- **WORK REQUEST**
Find "Viewport: 559px width, 463px height." below and begin at its line; stop after the line with "the Share by". Output those lines exactly, without pictures.

- **TASK INPUT**
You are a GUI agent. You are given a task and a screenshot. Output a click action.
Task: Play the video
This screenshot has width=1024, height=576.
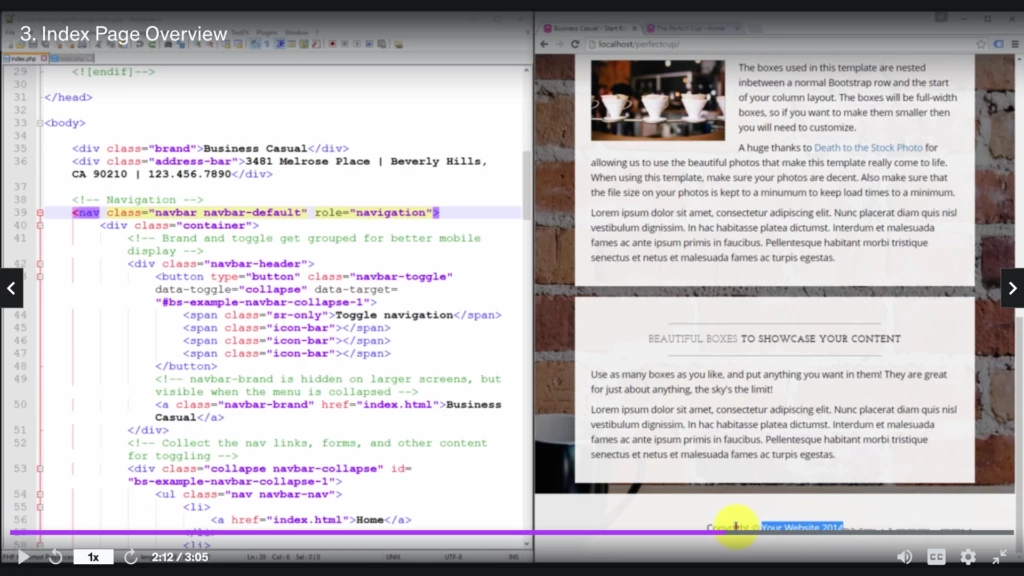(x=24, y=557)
* * *
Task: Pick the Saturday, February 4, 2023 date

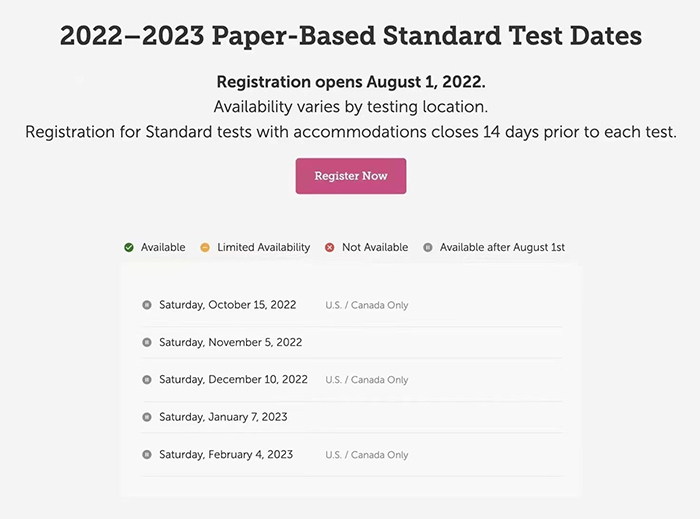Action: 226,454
==
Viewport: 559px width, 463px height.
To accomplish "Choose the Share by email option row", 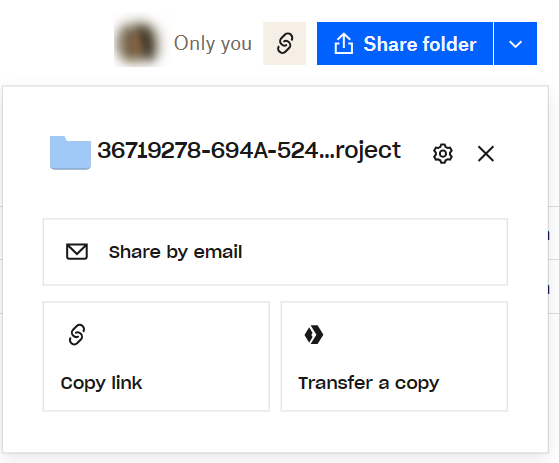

- **SOLUTION BELOW**
Viewport: 559px width, 463px height.
To accomplish "Choose the Share by email option row", 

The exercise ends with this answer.